NASA Harvest & University of Maryland, US and GEOGLAM Secretariat, CH
Alyssa Whitcraft is a geographer with broad training in remote sensing, agriculture, and interdisciplinary development studies. She is the co-founder of NASA Harvest, NASA Applied Sciences Program’s global food security and agriculture program, for which she co-developed the scientific scope and manages the operations of over 35 projects composed of more than 50 U.S. and international partners from various disciplines and sectors. She is an Associate Research Professor in the Department of Geographical Sciences at the University of Maryland, and since 2015, she has served as Program Scientist for G20’s Group on Earth Observations Global Agricultural Monitoring (GEOGLAM).
Alyssa is an expert in organizational change with respect to integrating new satellite technologies into workflows. She has developed collaborations and partnership models with public and private sector, emphasizing sustainable business models and value to all actors. Having grown up working in her family winery, she understands well the challenges of farm and supply chain resilience in the context of climate change, extreme weather events, and land mismanagement.

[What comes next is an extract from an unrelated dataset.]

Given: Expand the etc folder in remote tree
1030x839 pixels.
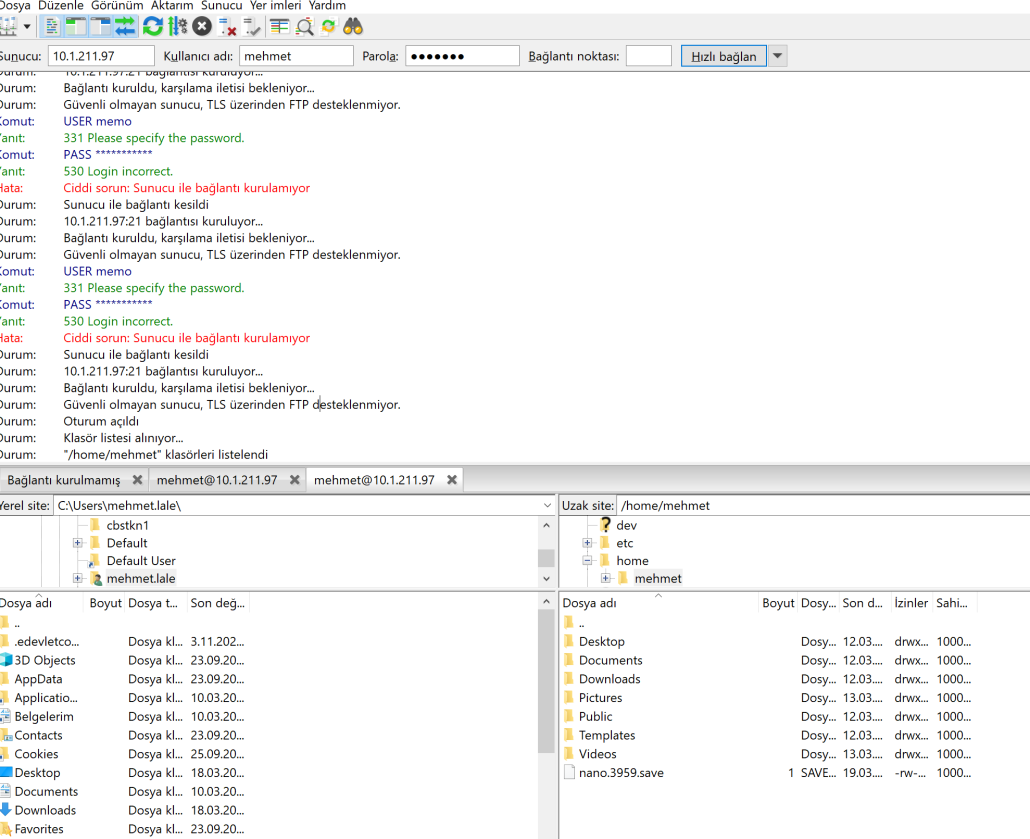Looking at the screenshot, I should click(x=587, y=543).

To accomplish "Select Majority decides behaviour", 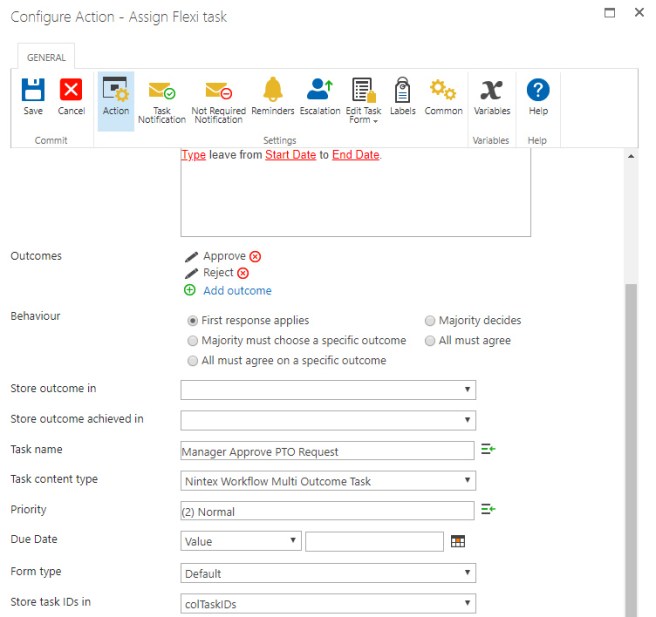I will (x=430, y=321).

Plenary Lecture – Day 3 – Session 7: Applying Phytobiome-based Solutions
A View from Above: What Satellites Can (and Cannot… Yet?) Tell Us About Agricultural Sustainability, Soil Health, and Climate Resilience
Abstract
July 2022 marked the 50 year anniversary of the satellite Earth observing era, whose earliest foundations were in agricultural monitoring. After five decades of slow-but-steady progress, we are experiencing an international, trans-sectoral explosion in the use of satellite data for agricultural assessment. While the number and characteristics of satellite missions proliferates, concurrent advances in cloud computing and machine learning/AI are powering a surge in venture capital and public investment alike in this technology’s use for everything from agricultural production forecasting, to on-farm decision support tools, to monitoring, measuring, reporting, and verification of “climate-smart” agricultural management.
As we look ahead to the race to reduce agriculture’s climate footprint, and the positing of satellite data as a tool to incentivize and enforce mitigative and adaptive agricultural practice adoption, this is a moment to take stock of from whence we came and what is (and is not yet) possible with top-down view satellite data provide. This talk will explore the evolution of EO for agriculture and open up a dialog on these key questions:
- What can satellites tell us about agricultural sustainability, soil health, and resilience to climate change and extreme weather events?
- How can the view they provide be used to inform policy incentives and on-farm decision making that can promote whole ecosystem health?
- Who gets to decide, and who benefits from the use of this data?